PROBLEM STATEMENT:
Convert the lines below into a JSON list of strings, with one string for each line and any blank lines left out.

DATA ENTRIES:
|---|
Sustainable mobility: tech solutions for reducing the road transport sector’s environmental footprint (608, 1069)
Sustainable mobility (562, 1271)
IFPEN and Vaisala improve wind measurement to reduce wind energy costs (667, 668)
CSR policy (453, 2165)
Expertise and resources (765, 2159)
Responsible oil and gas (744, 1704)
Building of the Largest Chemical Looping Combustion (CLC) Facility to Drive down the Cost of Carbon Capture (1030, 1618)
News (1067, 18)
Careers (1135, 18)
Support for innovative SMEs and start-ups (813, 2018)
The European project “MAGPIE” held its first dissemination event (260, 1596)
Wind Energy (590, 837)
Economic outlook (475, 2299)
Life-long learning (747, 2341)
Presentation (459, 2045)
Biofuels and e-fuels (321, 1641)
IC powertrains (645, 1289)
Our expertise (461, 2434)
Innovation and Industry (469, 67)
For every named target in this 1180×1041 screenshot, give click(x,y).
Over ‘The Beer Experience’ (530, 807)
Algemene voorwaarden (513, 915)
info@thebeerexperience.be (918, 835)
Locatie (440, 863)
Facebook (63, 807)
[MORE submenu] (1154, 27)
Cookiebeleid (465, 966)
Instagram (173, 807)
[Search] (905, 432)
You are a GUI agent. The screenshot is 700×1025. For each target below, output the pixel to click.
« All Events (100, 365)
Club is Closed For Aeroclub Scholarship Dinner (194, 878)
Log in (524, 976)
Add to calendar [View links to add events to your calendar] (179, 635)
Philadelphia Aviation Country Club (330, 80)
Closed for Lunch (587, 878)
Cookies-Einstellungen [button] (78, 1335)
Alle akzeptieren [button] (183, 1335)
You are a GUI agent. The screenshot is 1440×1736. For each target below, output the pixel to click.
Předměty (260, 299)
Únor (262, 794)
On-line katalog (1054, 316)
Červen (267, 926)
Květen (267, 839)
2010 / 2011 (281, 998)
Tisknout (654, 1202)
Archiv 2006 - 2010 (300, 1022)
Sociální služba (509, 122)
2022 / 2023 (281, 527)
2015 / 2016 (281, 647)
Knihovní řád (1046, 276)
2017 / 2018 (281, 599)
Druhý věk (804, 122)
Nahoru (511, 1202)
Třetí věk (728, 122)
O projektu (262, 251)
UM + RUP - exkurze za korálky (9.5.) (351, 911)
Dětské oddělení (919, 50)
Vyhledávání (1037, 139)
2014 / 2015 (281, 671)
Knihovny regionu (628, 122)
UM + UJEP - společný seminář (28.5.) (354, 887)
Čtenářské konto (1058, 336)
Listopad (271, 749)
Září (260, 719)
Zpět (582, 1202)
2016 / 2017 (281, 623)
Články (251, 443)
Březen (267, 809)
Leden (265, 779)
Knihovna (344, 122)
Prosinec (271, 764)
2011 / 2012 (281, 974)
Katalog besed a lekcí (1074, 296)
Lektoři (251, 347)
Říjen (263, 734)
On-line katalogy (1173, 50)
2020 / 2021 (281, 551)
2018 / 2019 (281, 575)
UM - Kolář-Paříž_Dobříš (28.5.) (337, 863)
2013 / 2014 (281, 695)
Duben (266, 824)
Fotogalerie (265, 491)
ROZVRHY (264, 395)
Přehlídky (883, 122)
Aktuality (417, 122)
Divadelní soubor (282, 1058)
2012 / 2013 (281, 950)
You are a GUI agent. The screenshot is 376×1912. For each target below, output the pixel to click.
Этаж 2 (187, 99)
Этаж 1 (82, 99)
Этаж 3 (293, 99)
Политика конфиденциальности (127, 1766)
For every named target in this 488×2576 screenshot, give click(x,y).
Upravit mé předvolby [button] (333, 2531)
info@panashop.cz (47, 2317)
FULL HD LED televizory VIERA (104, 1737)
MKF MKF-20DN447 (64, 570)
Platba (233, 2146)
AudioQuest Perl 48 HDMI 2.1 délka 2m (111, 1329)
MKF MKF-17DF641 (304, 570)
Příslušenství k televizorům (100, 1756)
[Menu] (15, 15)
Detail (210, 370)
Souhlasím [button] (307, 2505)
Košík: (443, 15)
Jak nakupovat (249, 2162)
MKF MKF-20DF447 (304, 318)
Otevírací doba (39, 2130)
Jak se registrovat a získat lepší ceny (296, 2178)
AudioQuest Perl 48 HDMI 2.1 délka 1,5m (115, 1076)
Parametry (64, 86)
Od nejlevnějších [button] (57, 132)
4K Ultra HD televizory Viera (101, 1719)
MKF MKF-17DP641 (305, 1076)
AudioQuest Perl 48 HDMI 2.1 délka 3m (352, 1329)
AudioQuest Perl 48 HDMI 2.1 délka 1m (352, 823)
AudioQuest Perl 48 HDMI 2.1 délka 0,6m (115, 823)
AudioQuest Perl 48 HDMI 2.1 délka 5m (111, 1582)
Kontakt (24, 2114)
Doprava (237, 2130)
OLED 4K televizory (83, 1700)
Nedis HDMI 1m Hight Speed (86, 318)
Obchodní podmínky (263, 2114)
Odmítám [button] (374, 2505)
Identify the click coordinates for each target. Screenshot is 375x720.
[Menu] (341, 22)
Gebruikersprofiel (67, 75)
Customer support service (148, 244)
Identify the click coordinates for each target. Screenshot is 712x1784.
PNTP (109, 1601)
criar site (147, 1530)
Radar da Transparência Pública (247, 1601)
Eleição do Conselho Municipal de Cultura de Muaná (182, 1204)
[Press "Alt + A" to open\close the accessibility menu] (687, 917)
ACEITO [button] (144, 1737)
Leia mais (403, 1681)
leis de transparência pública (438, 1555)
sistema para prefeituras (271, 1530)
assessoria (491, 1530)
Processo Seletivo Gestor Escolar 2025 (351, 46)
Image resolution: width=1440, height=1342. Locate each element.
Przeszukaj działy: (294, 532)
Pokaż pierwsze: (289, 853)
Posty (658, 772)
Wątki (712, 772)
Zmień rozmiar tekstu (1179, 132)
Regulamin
|---|
TASK SOLUTION:
[
  "Sustainable mobility: tech solutions for reducing the road transport sector’s environmental footprint (608, 1069)",
  "Sustainable mobility (562, 1271)",
  "IFPEN and Vaisala improve wind measurement to reduce wind energy costs (667, 668)",
  "CSR policy (453, 2165)",
  "Expertise and resources (765, 2159)",
  "Responsible oil and gas (744, 1704)",
  "Building of the Largest Chemical Looping Combustion (CLC) Facility to Drive down the Cost of Carbon Capture (1030, 1618)",
  "News (1067, 18)",
  "Careers (1135, 18)",
  "Support for innovative SMEs and start-ups (813, 2018)",
  "The European project “MAGPIE” held its first dissemination event (260, 1596)",
  "Wind Energy (590, 837)",
  "Economic outlook (475, 2299)",
  "Life-long learning (747, 2341)",
  "Presentation (459, 2045)",
  "Biofuels and e-fuels (321, 1641)",
  "IC powertrains (645, 1289)",
  "Our expertise (461, 2434)",
  "Innovation and Industry (469, 67)",
  "For every named target in this 1180×1041 screenshot, give click(x,y).",
  "Over ‘The Beer Experience’ (530, 807)",
  "Algemene voorwaarden (513, 915)",
  "info@thebeerexperience.be (918, 835)",
  "Locatie (440, 863)",
  "Facebook (63, 807)",
  "[MORE submenu] (1154, 27)",
  "Cookiebeleid (465, 966)",
  "Instagram (173, 807)",
  "[Search] (905, 432)",
  "You are a GUI agent. The screenshot is 700×1025. For each target below, output the pixel to click.",
  "« All Events (100, 365)",
  "Club is Closed For Aeroclub Scholarship Dinner (194, 878)",
  "Log in (524, 976)",
  "Add to calendar [View links to add events to your calendar] (179, 635)",
  "Philadelphia Aviation Country Club (330, 80)",
  "Closed for Lunch (587, 878)",
  "Cookies-Einstellungen [button] (78, 1335)",
  "Alle akzeptieren [button] (183, 1335)",
  "You are a GUI agent. The screenshot is 1440×1736. For each target below, output the pixel to click.",
  "Předměty (260, 299)",
  "Únor (262, 794)",
  "On-line katalog (1054, 316)",
  "Červen (267, 926)",
  "Květen (267, 839)",
  "2010 / 2011 (281, 998)",
  "Tisknout (654, 1202)",
  "Archiv 2006 - 2010 (300, 1022)",
  "Sociální služba (509, 122)",
  "2022 / 2023 (281, 527)",
  "2015 / 2016 (281, 647)",
  "Knihovní řád (1046, 276)",
  "2017 / 2018 (281, 599)",
  "Druhý věk (804, 122)",
  "Nahoru (511, 1202)",
  "Třetí věk (728, 122)",
  "O projektu (262, 251)",
  "UM + RUP - exkurze za korálky (9.5.) (351, 911)",
  "Dětské oddělení (919, 50)",
  "Vyhledávání (1037, 139)",
  "2014 / 2015 (281, 671)",
  "Knihovny regionu (628, 122)",
  "UM + UJEP - společný seminář (28.5.) (354, 887)",
  "Čtenářské konto (1058, 336)",
  "Listopad (271, 749)",
  "Září (260, 719)",
  "Zpět (582, 1202)",
  "2016 / 2017 (281, 623)",
  "Články (251, 443)",
  "Březen (267, 809)",
  "Leden (265, 779)",
  "Knihovna (344, 122)",
  "Prosinec (271, 764)",
  "2011 / 2012 (281, 974)",
  "Katalog besed a lekcí (1074, 296)",
  "Lektoři (251, 347)",
  "Říjen (263, 734)",
  "On-line katalogy (1173, 50)",
  "2020 / 2021 (281, 551)",
  "2018 / 2019 (281, 575)",
  "UM - Kolář-Paříž_Dobříš (28.5.) (337, 863)",
  "2013 / 2014 (281, 695)",
  "Duben (266, 824)",
  "Fotogalerie (265, 491)",
  "ROZVRHY (264, 395)",
  "Přehlídky (883, 122)",
  "Aktuality (417, 122)",
  "Divadelní soubor (282, 1058)",
  "2012 / 2013 (281, 950)",
  "You are a GUI agent. The screenshot is 376×1912. For each target below, output the pixel to click.",
  "Этаж 2 (187, 99)",
  "Этаж 1 (82, 99)",
  "Этаж 3 (293, 99)",
  "Политика конфиденциальности (127, 1766)",
  "For every named target in this 488×2576 screenshot, give click(x,y).",
  "Upravit mé předvolby [button] (333, 2531)",
  "info@panashop.cz (47, 2317)",
  "FULL HD LED televizory VIERA (104, 1737)",
  "MKF MKF-20DN447 (64, 570)",
  "Platba (233, 2146)",
  "AudioQuest Perl 48 HDMI 2.1 délka 2m (111, 1329)",
  "MKF MKF-17DF641 (304, 570)",
  "Příslušenství k televizorům (100, 1756)",
  "[Menu] (15, 15)",
  "Detail (210, 370)",
  "Souhlasím [button] (307, 2505)",
  "Košík: (443, 15)",
  "Jak nakupovat (249, 2162)",
  "MKF MKF-20DF447 (304, 318)",
  "Otevírací doba (39, 2130)",
  "Jak se registrovat a získat lepší ceny (296, 2178)",
  "AudioQuest Perl 48 HDMI 2.1 délka 1,5m (115, 1076)",
  "Parametry (64, 86)",
  "Od nejlevnějších [button] (57, 132)",
  "4K Ultra HD televizory Viera (101, 1719)",
  "MKF MKF-17DP641 (305, 1076)",
  "AudioQuest Perl 48 HDMI 2.1 délka 3m (352, 1329)",
  "AudioQuest Perl 48 HDMI 2.1 délka 1m (352, 823)",
  "AudioQuest Perl 48 HDMI 2.1 délka 0,6m (115, 823)",
  "AudioQuest Perl 48 HDMI 2.1 délka 5m (111, 1582)",
  "Kontakt (24, 2114)",
  "Doprava (237, 2130)",
  "OLED 4K televizory (83, 1700)",
  "Nedis HDMI 1m Hight Speed (86, 318)",
  "Obchodní podmínky (263, 2114)",
  "Odmítám [button] (374, 2505)",
  "Identify the click coordinates for each target. Screenshot is 375x720.",
  "[Menu] (341, 22)",
  "Gebruikersprofiel (67, 75)",
  "Customer support service (148, 244)",
  "Identify the click coordinates for each target. Screenshot is 712x1784.",
  "PNTP (109, 1601)",
  "criar site (147, 1530)",
  "Radar da Transparência Pública (247, 1601)",
  "Eleição do Conselho Municipal de Cultura de Muaná (182, 1204)",
  "[Press \"Alt + A\" to open\\close the accessibility menu] (687, 917)",
  "ACEITO [button] (144, 1737)",
  "Leia mais (403, 1681)",
  "leis de transparência pública (438, 1555)",
  "sistema para prefeituras (271, 1530)",
  "assessoria (491, 1530)",
  "Processo Seletivo Gestor Escolar 2025 (351, 46)",
  "Image resolution: width=1440, height=1342. Locate each element.",
  "Przeszukaj działy: (294, 532)",
  "Pokaż pierwsze: (289, 853)",
  "Posty (658, 772)",
  "Wątki (712, 772)",
  "Zmień rozmiar tekstu (1179, 132)",
  "Regulamin"
]